Bryan and I had been pushing our drama kids for months, to get their lines down, to work on their projecting skills, to get their props and costumes to every rehearsal, to enunciate clearly, all for this purpose: so our melodrama would be as good as we could make it for the audience. For without an audience, what is live theatre? In fact, during rehearsals, we always reach a point where Bryan and I look at each other and say “All these kids need is an audience now.” They’re ready to perform.
That’s the magic of live theatre, or at least part of the magic. When the show is over, you gather up your belongings and your family and friends and head back home, where your work and your obligations and your troubles and your joys will be waiting for you. But for a few hours, you can forget everything and just enjoy being transported someplace different.
In the case of “Virtue Always Triumphs,” you are transported to the Bowery district of New York City–where sketchiness and sellers of stolen goods and disingenuous creatures and all sorts of vices are being practiced. But all is not lost. There is virtue in this world. The hero, Tyrone Truhart, falls in love with a lovely girl with a past . . . who just happens to stumble into his family’s humble cottage . . .
The lovely young lady, Charity by name, is pursued by an evil villain who knows that she is hiding a secret.
She flees to the city, but her pursuer follows her.

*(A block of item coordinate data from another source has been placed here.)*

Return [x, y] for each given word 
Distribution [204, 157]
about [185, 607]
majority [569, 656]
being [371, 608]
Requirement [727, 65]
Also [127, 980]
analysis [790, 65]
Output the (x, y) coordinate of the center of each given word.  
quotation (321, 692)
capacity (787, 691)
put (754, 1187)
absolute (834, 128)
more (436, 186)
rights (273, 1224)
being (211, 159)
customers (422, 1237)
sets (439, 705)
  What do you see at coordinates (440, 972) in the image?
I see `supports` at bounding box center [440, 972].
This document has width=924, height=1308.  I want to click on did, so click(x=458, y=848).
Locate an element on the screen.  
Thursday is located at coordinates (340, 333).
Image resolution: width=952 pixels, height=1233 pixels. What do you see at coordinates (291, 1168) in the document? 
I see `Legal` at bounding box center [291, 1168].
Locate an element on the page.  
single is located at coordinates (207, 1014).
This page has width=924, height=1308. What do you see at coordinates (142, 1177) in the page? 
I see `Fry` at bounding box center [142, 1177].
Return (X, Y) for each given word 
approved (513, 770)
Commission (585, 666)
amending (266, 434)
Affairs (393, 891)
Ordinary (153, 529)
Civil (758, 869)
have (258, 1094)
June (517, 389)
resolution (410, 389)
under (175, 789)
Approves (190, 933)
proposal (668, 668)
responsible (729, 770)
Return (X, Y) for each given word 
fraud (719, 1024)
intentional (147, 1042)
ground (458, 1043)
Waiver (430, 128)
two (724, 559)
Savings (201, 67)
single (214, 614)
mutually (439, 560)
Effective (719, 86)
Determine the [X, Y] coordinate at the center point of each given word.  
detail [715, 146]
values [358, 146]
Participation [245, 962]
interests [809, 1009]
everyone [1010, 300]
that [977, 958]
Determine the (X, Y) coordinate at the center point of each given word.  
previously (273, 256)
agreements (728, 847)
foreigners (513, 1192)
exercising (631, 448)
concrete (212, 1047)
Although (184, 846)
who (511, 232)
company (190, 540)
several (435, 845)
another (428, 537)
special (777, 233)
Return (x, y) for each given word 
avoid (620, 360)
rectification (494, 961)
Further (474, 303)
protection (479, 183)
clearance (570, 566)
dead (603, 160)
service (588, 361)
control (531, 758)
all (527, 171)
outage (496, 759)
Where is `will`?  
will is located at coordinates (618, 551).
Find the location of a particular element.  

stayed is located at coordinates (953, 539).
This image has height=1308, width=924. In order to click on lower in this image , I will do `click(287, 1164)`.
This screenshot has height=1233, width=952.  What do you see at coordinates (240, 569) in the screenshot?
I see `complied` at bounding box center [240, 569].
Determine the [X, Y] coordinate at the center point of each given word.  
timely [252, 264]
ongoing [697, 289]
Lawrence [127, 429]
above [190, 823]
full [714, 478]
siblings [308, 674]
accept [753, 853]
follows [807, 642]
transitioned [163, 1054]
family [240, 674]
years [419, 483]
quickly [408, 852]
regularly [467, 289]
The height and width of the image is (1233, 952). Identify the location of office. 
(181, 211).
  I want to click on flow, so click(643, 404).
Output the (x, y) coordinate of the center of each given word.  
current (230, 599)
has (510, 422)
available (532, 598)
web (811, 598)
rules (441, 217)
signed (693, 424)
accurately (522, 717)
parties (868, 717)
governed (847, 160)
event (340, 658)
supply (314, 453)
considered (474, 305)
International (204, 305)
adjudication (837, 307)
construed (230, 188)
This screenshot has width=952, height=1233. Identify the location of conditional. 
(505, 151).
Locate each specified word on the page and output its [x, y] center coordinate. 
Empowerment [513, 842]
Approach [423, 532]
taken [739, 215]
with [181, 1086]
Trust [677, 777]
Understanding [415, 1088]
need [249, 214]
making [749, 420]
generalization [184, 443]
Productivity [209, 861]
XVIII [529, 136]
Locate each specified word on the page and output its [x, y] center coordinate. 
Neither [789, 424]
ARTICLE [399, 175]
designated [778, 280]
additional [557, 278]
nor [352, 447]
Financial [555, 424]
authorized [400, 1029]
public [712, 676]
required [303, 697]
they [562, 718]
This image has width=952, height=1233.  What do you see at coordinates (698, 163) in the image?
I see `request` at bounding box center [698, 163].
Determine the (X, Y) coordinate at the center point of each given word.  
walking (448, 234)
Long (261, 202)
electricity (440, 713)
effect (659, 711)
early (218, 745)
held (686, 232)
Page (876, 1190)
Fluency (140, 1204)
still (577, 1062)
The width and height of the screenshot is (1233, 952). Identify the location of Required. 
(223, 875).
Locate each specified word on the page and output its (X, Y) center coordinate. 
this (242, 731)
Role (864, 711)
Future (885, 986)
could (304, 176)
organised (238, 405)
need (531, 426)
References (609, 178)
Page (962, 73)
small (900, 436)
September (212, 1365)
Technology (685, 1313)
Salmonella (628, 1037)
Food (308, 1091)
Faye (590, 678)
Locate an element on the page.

The stalwart hero–of course–puts on his best suit and heads to the city in search of her. He has some help from a gruff, one-legged veteran.
. . . not to mention an Irish woman with a penchant for a dollop of whiskey now and again . . . and a mysterious stranger who pops up time after time . . .
A gang of unsavory types kidnaps the heroine and drags her down to their underground lair.
Where it’s convenient to do a song and dance. 🙂
Meanwhile, Tyrone’s good parents come to the city to search for their son.
They are too good-hearted to recognize that their son is the drunken sop at the other table . . .
But when Tyrone hears that Charity is in trouble, he is instantly sober and charges out to save the woman he loves!
He has a bit of help from his friends, naturally. A hero always has the best friends he can summon.
And of course, it is with great relief that we are reminded that Virtue Always Triumphs in the End. Good triumphs over evil. It is a comfort, is it not, to be reminded of this?
Thanks for looking over my shoulder at my snapshots, Gentle Reader. I hope you have a lovely day.